Repeat exactly, and only, the lines of the entries below from the one with "You are a computer-use" through the one with "Instruction: Expand the", both ends included.

■ **Supplied material**:
· · ·

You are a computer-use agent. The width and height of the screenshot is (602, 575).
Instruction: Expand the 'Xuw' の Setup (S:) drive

· · ·

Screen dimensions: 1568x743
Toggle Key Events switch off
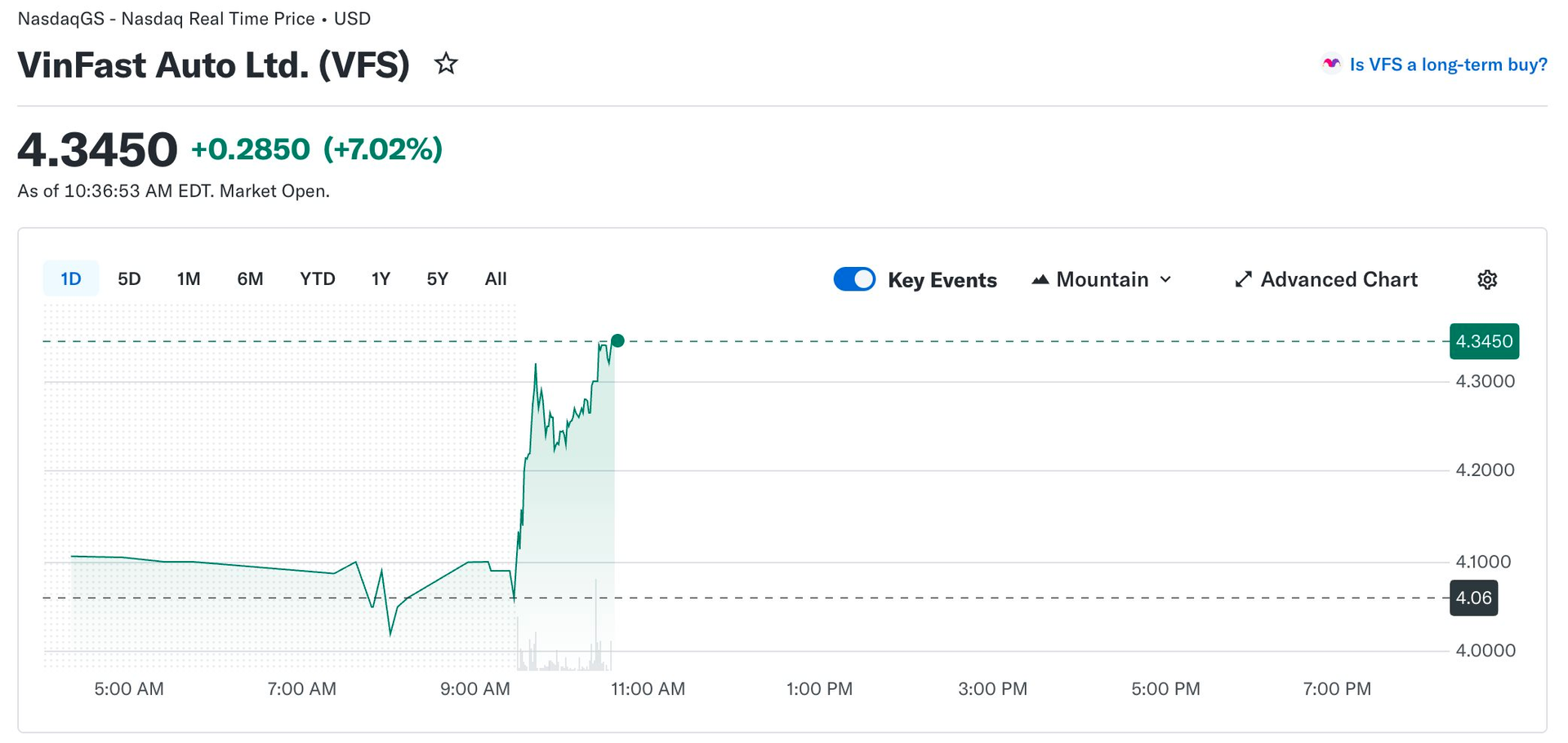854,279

· · ·

■ **Answer**:
You are a computer-use agent. The width and height of the screenshot is (602, 575).
Instruction: Expand the 'Xuw' の Setup (S:) drive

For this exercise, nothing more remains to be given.